◆ **TASK REQUIREMENTS**:
Output the records below verbatim, from the line containing "174x114 pixels." through the end of the records, both included. Omit the pictures.

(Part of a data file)
:::::

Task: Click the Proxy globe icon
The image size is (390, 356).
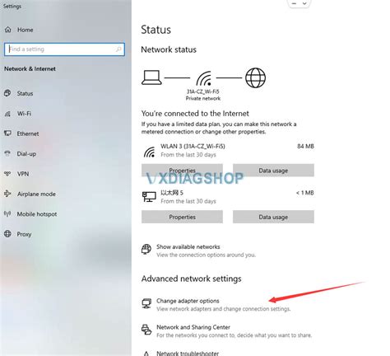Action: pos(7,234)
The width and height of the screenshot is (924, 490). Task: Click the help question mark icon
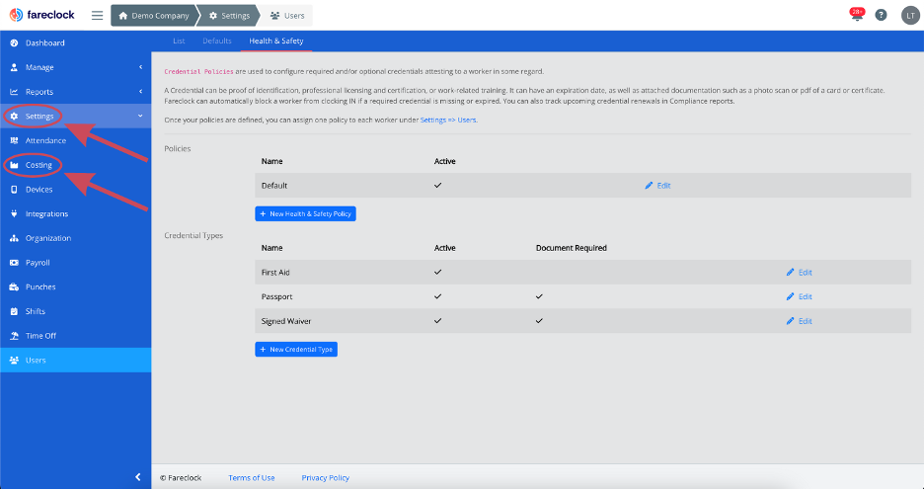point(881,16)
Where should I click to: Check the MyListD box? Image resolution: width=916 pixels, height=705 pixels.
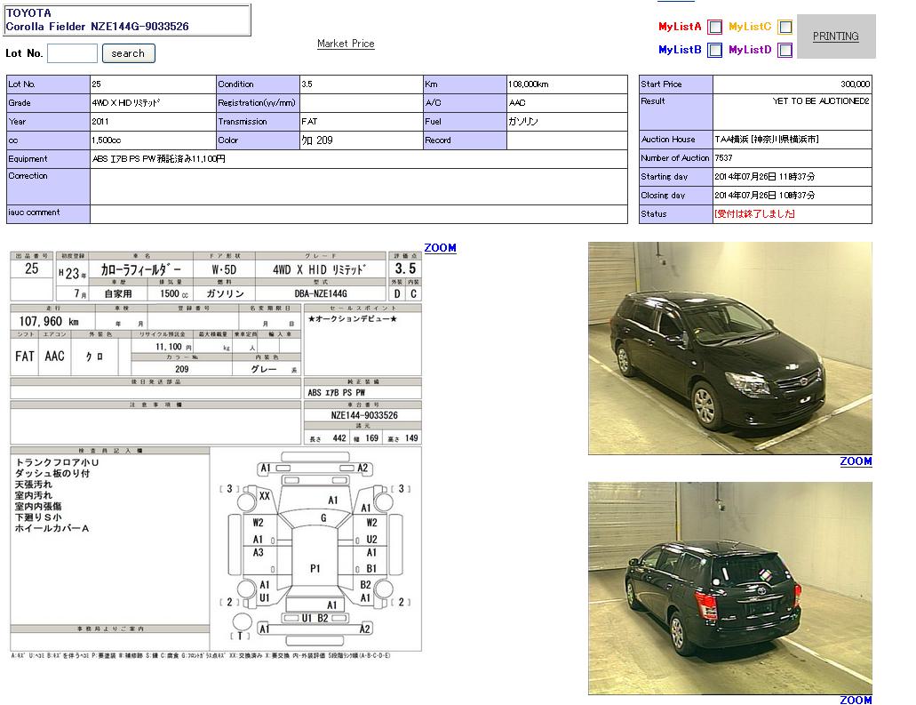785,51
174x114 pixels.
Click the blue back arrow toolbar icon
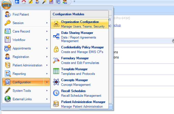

:::::

◆ **RESULT FOR THIS TASK**:
174x114 pixels.
Click the blue back arrow toolbar icon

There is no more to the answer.